Madrid, Valencia, Salamanca, fueron otros de sus destinos antes de viajar a EE.UU. y Canadá para encarar compromisos parecidos. De todas esas actividades, destaca las dos lecturas de poesía que pudo compartir con el viejo poeta español Antonio Gamoneda, al que admira sin reservas: “Para mí es el poeta vivo más importante de la lengua castellana. No, un poeta impresionante. Es premio Cervantes y como Parra, puede ser Nobel en cualquier momento. Las lecturas con él fueron tremendas”, asegura, aunque omitiendo un tremendo detalle. La primera de esas lecturas fue en el Círculo de Bellas Artes de Madrid y desde la última fila, para pasar inadvertida, los escuchaba una trigueña de jeans, chaleco de cuello subido, anteojos oscuros y pelo tomado. La acompañaban dos guardaespaldas no menos discretos. “Alguien quiere saludarte”, le dijeron a Raúl Zurita cuando terminaron los aplausos. “Alguien” era Letizia Ortiz, la reina de España. El autor de Anteparaíso y académico de la Escuela de Literatura Creativa de la UDP no quiere aparecer presumiendo de reinas en su corte, pero ante la insistencia se suelta:

–Bueno, sí, eso ocurrió. Cuando me di cuenta que era ella no lo podía creer. Y no dejó de impresionarme, es cultísima, gran lectora y encantadora.

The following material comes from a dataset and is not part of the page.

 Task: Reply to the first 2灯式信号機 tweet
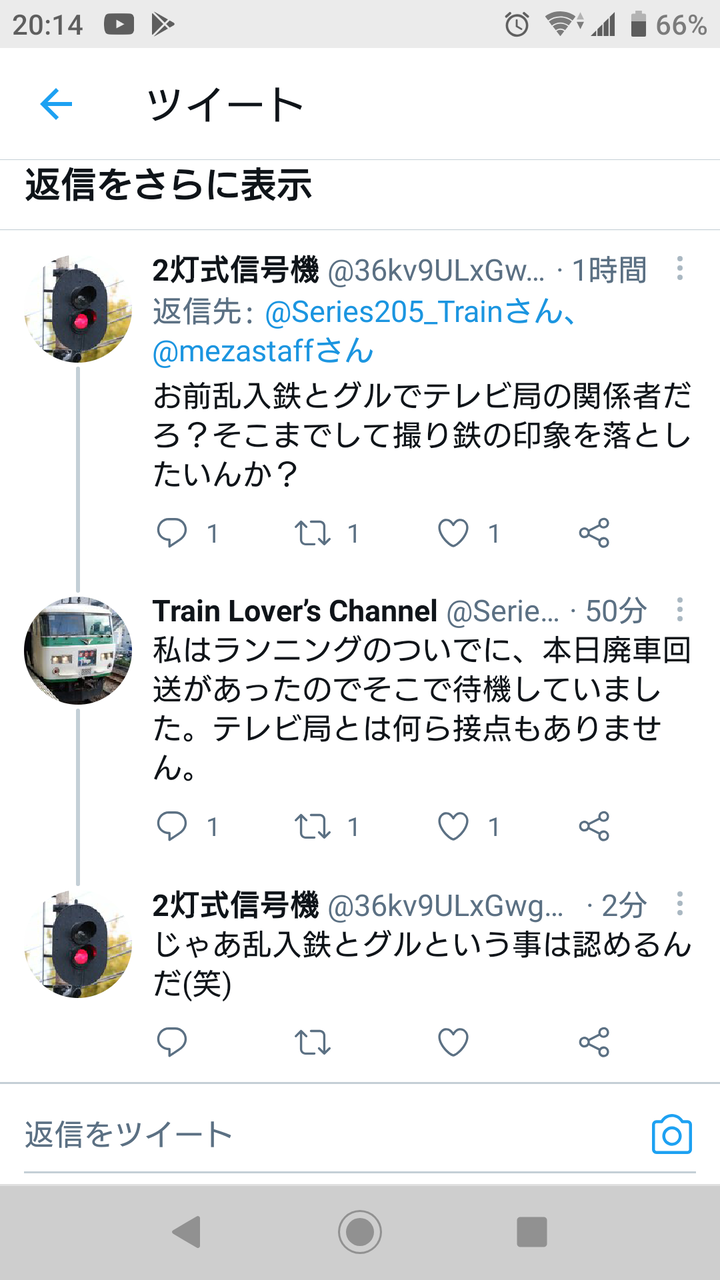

¿Es cierto que la propia Letizia le había sugerido a Gamoneda que organizara una lectura contigo?
No sé si tengamos que contar esas cosas, y mucho menos exagerarlas. A lo más creo que en una comida de protocolo hubo un diálogo casual, alguien escuchó y se hizo cargo de la idea.

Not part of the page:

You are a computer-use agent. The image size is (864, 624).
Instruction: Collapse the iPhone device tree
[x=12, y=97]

Quieras o no, te han hecho pasar por ritos bastante consagratorios. ¿Algún temor de empezar a autojubilarte?
No. Estas ceremonias son cosas que empiezan a pasar en la tercera edad, pero la autojubilación no depende de esto. Yo todavía espero que el buen dios que no existe tenga la amabilidad de dejarme escribir un par de cosas hermosas, que valgan la pena, en eso se me va la vida. Toda mi vida ha sido esa apuesta por poner un par de mínimas cosas en el mundo, y así va a ser hasta el último momento. No puedo hacer otra cosa.

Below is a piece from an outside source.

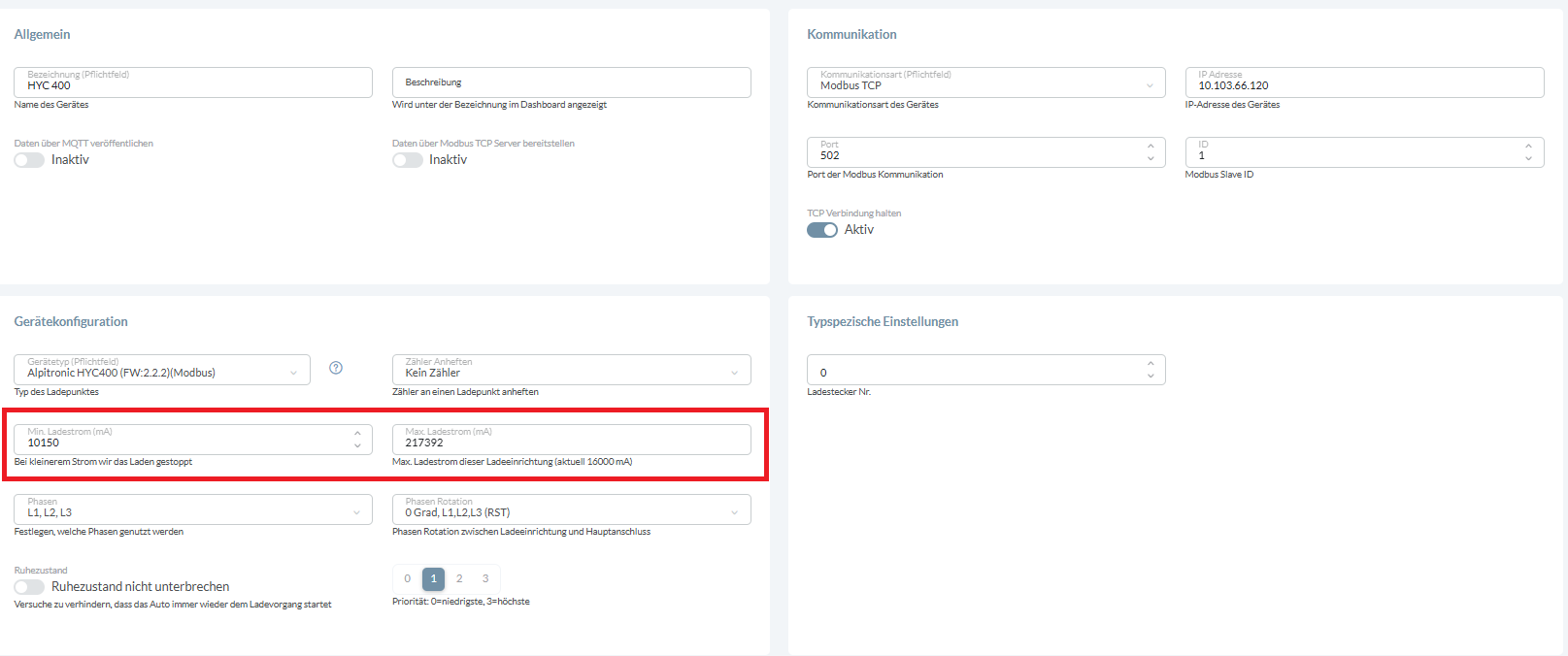This screenshot has width=1568, height=656.
Task: Click the active priority 1 button
Action: (x=433, y=578)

En general los poetas, a partir de cierta edad o etapa de madurez, hacen una poesía más tranquila, ya no necesitan jugarse el pellejo. ¿Te llegará ese día, o tu necesidad de ir hasta el fondo no tiene fin?
Yo diría que la necesidad me cuece el estómago, me aprieta las entrañas. Nunca he podido concebir mi vida desde una idea plácida, siempre es un vértigo. Mi vida humana concreta, particular, es una vida feliz y calma, he encontrado cosas que ya creía que no iba a encontrar, he encontrado el amor, la paz. Pero la vida me cuece por dentro, me estruja el corazón. Entonces necesito todavía decir un par de cosas… Lo que pasa es que yo he tenido muy pocas ideas en mi vida, he tenido dos o tres, y las he perseguido por años. Creo que primero retraté los momentos más oscuros de mi vida, que fueron también los más oscuros de la vida de Chile. Después hice proyectos luminosos, visuales, como escribir poemas en el cielo o en el desierto. Y creo que ahora me corresponde hacer los proyectos del atardecer, del crepúsculo, del fin. A mi edad la muerte ya es un dato, un hecho inminente. Entonces si yo he trabajado con mi vida, también debería trabajar con los retratos de mi muerte. Tengo que hacerlo. Hacer una obra que sea como el atardecer, y la noche. Una vida que finalmente… Es tan simple lo que te voy a decir, pero un día es toda la vida de un ser humano: sale, emerge de las tinieblas, ve un rato el mediodía, y de pronto anochece. Lo dice el poeta Salvatore Quasimodo: “Cada uno está solo sobre el corazón de la tierra suspendido en un rayo de sol: y de pronto anochece”, ed è subito sera. En eso estoy.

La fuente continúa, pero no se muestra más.